From what you describe, the department gives you free rein to decide whether to supervise a student (which seems fairly normal, based on this Academia SE post, and my own experience in US universities), so the only issue is how to convey your choice in a polite and professional way. For that I suggest giving impersonal reasons and offering alternatives.
If you feel the need to give reasons (or they press you), do try to make them as impersonal as possible. For example, I had a request rejected in college because "I've only had you for one class": it couldn't be changed or argued with, and had nothing to do with personal judgement. Another point may be different research interests, if the student wants to do a project about something that is not your particular area of interest. This came up often for my college's senior projects and some final projects in grad school; students were expected to find a faculty member with similar research interests for their projects, so we typically had an informal interview or at least emailed a proposal to see if the project idea was reasonable and compatible.
Of course, don't invent reasons that wouldn't otherwise apply! I think you know this already, based on your comment about claiming "too busy", but I want to be very clear that this is about examining your existing principles for accepting students and picking out the least personal ones to say.
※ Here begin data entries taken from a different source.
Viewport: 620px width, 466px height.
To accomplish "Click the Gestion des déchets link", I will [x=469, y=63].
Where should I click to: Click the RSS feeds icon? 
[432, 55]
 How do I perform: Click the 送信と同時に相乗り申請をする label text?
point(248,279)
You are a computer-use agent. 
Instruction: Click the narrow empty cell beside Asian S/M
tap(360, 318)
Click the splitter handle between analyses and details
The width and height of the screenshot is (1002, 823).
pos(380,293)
I will add that I strongly disagree with the answers here implying that you should feel obligated to supervise students that have been difficult and unpleasant in your classes because you don't have an qualitative metric by which to rule them out. If your declining is problematic for the student in some way, it's the department's responsibility to sort that out. But since you have the choice, both you and the student will be better off if they find a supervisor who actually wants to work with them. This leads to my last suggestion:
"Sorry, I don't think it would be a good fit."
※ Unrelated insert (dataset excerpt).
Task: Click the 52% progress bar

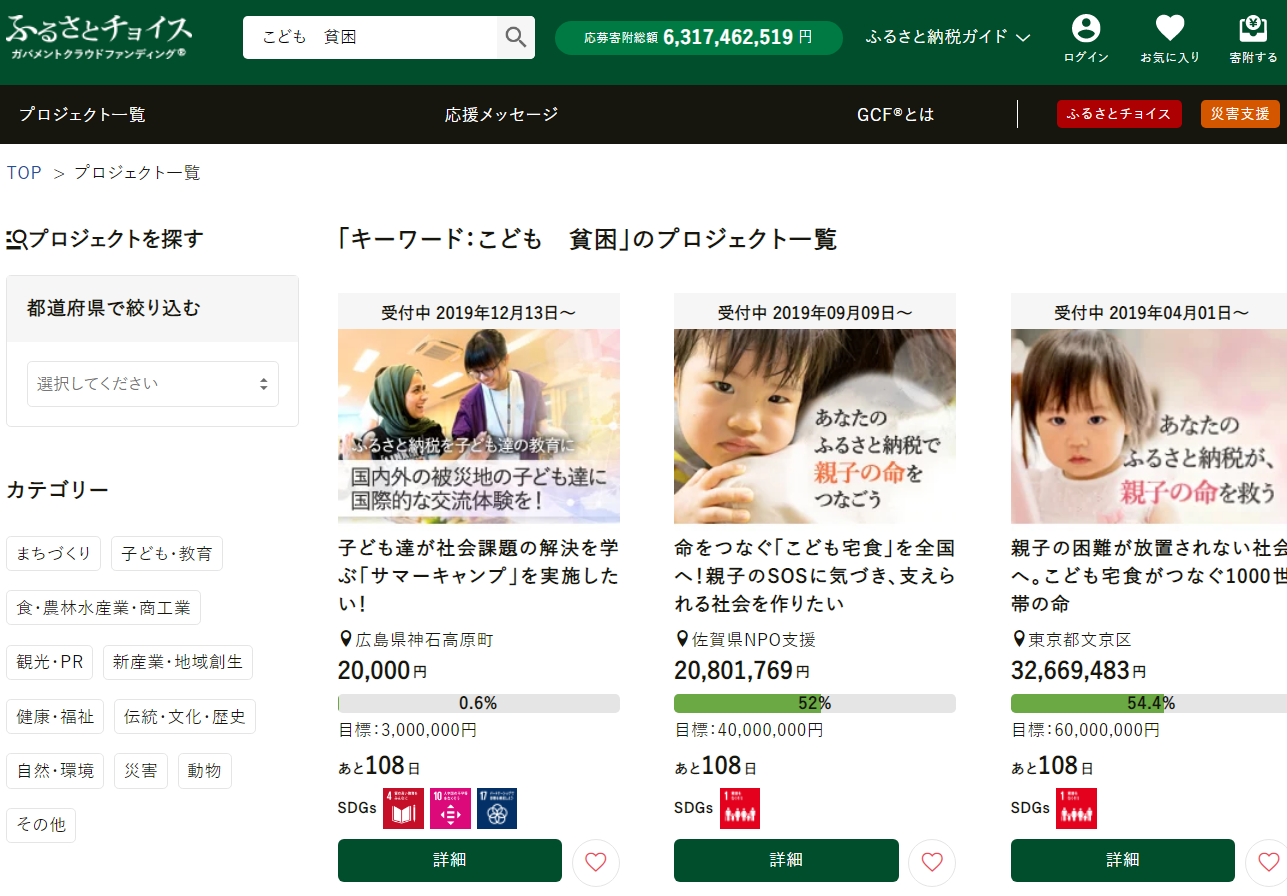Action: coord(814,703)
(or a variation thereof - "I don't think I would be a good fit" could work well too, as suggested in a comment.)
It's a bit of a cliche, but it is an honest reason without giving much of anything away. Similar to baldPrussian's answer, it has minimal "attack surface" because you aren't being too specific - and like that answer, I also recommend resisting the urge to elaborate since it will only provide them with things to argue about.
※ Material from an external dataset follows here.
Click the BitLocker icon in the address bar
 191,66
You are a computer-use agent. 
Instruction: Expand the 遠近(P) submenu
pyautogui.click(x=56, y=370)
The next and probably more important part is immediately following it with an alternative - that might be suggesting a different lecturer to ask, or guiding them to a list of projects open to students, or whatever resource you might have. Going back to the professor I mentioned earlier, I had asked for a recommendation letter - her full response was basically: "I've only had you for one class. Why don't you ask one of your professors from [other class]?" While the rejection still stung, as rejections often do, I was grateful that she suggested a path forward and redirected my energy towards that new path; no reason to argue that she specifically had to be the one to write it since I now had another option. Hopefully your students can be similarly redirected!